Our dissenting colleague goes to the other extreme. Exxon's misconduct was placing a relapsed alcoholic in charge of a supertanker. Punitive Damages Opinion I, 270 F.3d at 1234. Yet, the dissent claims that we should ignore our unanimous conclusion in Punitive Damages Opinion I, 270 F.3d at 1242, that Exxon's conduct with respect to the spill was not intentional. The dissent effectively treats Exxon as though it calculatingly and maliciously steered the ship into disaster. Purporting to rely on the intervening Supreme Court decision in State Farm, the dissent also refuses to apply our earlier holding that Exxon's mitigation efforts reduce the reprehensibility of its conduct. This amounts to a rejection of the bedrock principle of stare decisis.

State Farm was an insurance contract case. Nothing in it suggests that this court's decision in Punitive Damages Opinion I was improper. The Supreme Court did not explicitly or implicitly hold that mitigation plays no role in determining the constitutionality of a punitive damages award. Such a lack of discussion in an insurance contract case cannot supplant our express holding in the toxic-tort arena that mitigation efforts are a factor in assessing the punitive damages award in this case. Controlling authority should not be ignored or distorted. As Learned Hand famously once said, "a victory gained by sweeping the chess pieces off the table is not enduring." Learned Hand, Mr. Justice Cardozo, 52 HARV. L. REV. 361, 362 (1939).

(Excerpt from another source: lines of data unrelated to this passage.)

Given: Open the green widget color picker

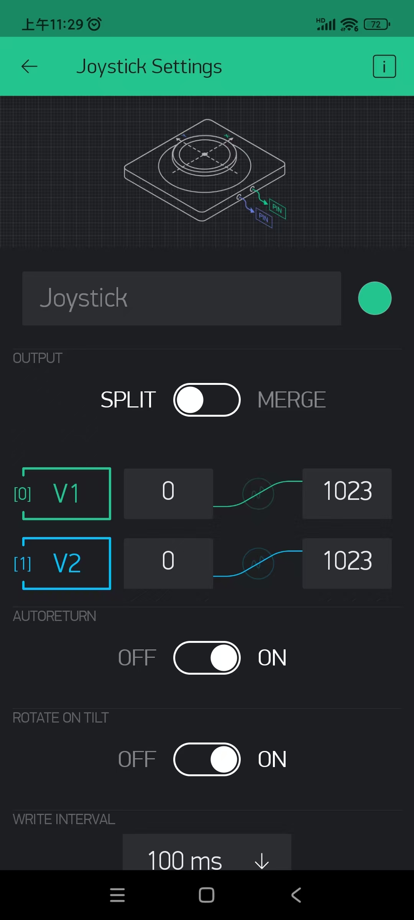Looking at the screenshot, I should pyautogui.click(x=375, y=298).
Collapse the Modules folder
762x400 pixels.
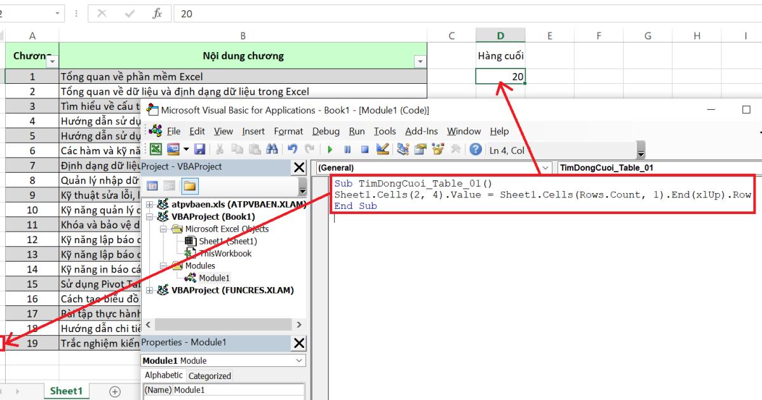point(163,265)
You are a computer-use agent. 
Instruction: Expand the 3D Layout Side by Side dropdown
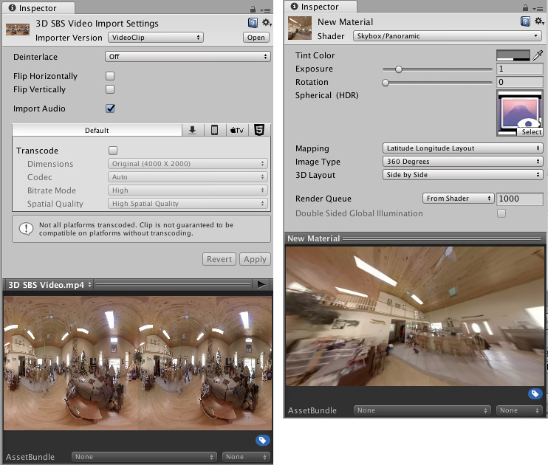pos(462,175)
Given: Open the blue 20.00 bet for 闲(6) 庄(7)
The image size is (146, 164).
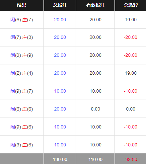Looking at the screenshot, I should [x=60, y=20].
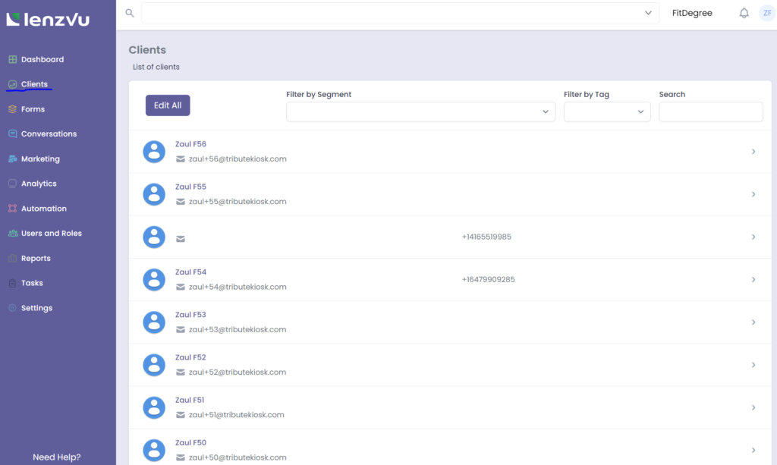Screen dimensions: 777x465
Task: Open the Marketing menu item
Action: point(40,159)
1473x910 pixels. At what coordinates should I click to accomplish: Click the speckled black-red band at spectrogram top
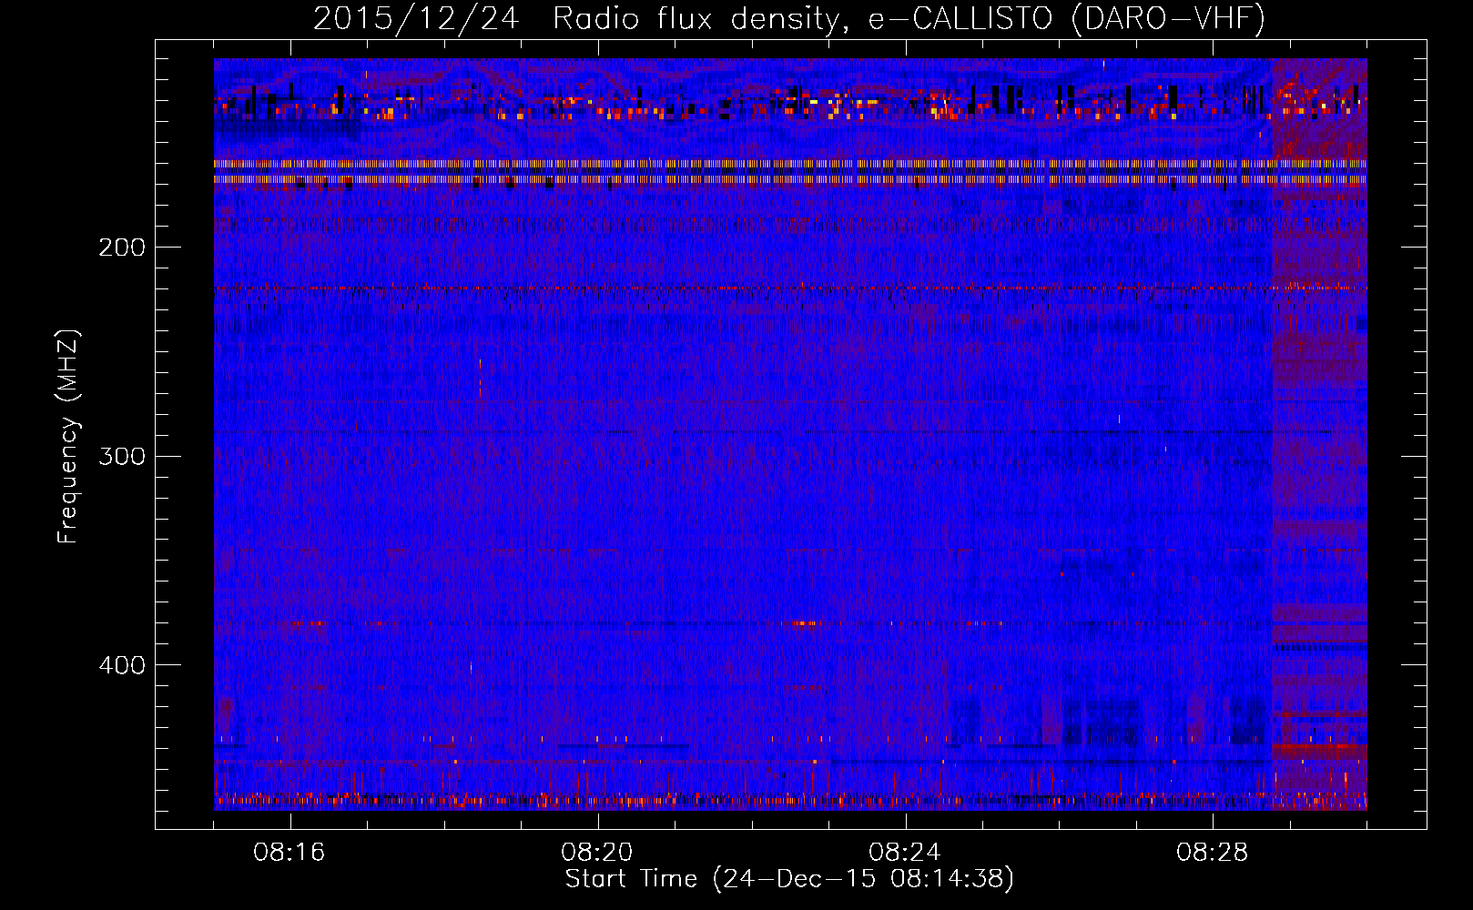click(x=790, y=102)
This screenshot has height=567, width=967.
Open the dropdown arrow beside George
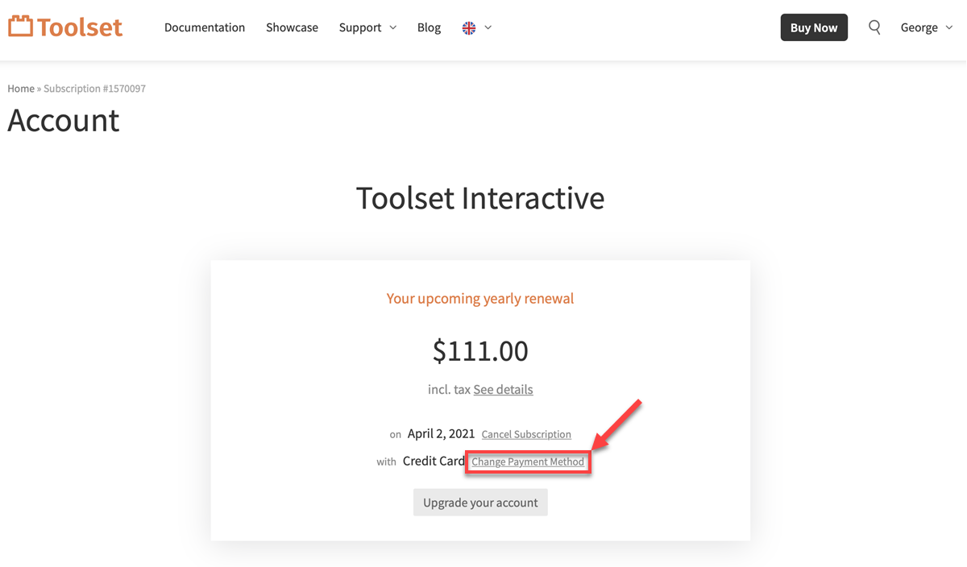pyautogui.click(x=949, y=27)
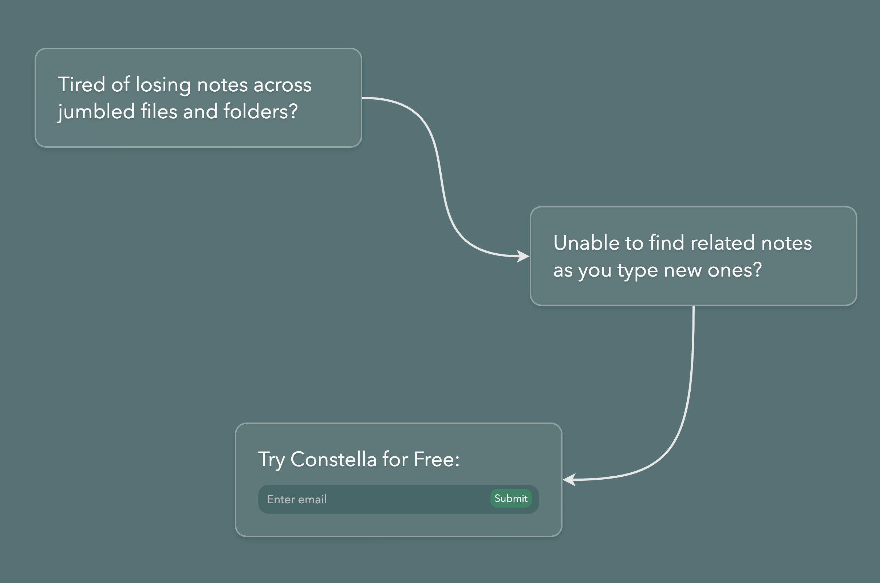
Task: Focus the Enter email input field
Action: point(374,499)
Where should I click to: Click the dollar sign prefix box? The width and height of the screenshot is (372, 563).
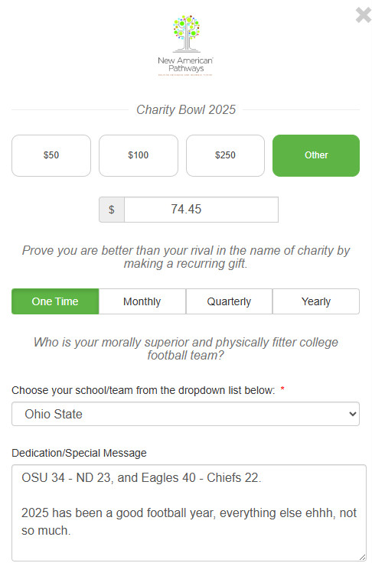tap(112, 210)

We reiterate our previous holding that Exxon's conduct was not willful. Accordingly, a punitive damages award that corresponds with the highest degree of reprehensibility does not comport with due process when Exxon's conduct falls squarely in the middle of a fault continuum.

Because the history of this litigation tracks the recent jurisprudential history of punitive damages, our analysis is best made in light of a thorough understanding of that history. We therefore outline that history with what we hope is sufficient clarity and thoroughness.

II. LEGAL AND FACTUAL BACKGROUND
A. From the Time of the Accident through the First Punitive Damages Award and Denial of Motion for New Trial: The Common Law through the Supreme Court Decision in TXO.

The Exxon Valdez ran aground on Bligh Reef in Alaska's Prince William Sound on March 24, 1989. Punitive damages at that time were governed by general common law principles. At common law, the jury determined the punitives, and the trial judge conducted a limited review to determine whether the jury's verdict was the product of passion and prejudice, or whether the award was one that shocked the conscience. See Renee B. Lettow, New Trial for Verdict Against Law: Judge-Jury Relations in Early Nineteenth Century America, 71 Notre Dame L.Rev. 505, 542-51 (1996); Paul DeCamp, Beyond State Farm: Due Process Constraints on Noneconomic Compensatory Damages, 27 Harv. J.L. & Pub. Pol'y 231, 246-48 (2003); see also Browning-Ferris Indus. of Vt., Inc. v. Kelco Disposal, Inc., 492 U.S. 257, 278 n. 24, 109 S.Ct. 2909, 106 L.Ed.2d 219 (1989) (affirming district court's application of Vermont's "grossly and manifestly excessive" standard for judicial review); Honda Motor Co. v. Oberg, 512 U.S. 415, 432 n. 10, 114 S.Ct. 2331, 129 L.Ed.2d 336 (1994). Although there were cases dating from the Lochner era that had suggested that there may be a due process ceiling on punitive damages, at the time of this accident in 1989, the Supreme Court had never invalidated an award on grounds that the size of the award violated due process. See BMW v. Gore, 517 U.S. at 600-01, 116 S.Ct. 1589 (Scalia, J., dissenting) (discussing the history of due process review of punitive damages awards) (citing Seaboard Air Line Ry. v. Seegers, 207...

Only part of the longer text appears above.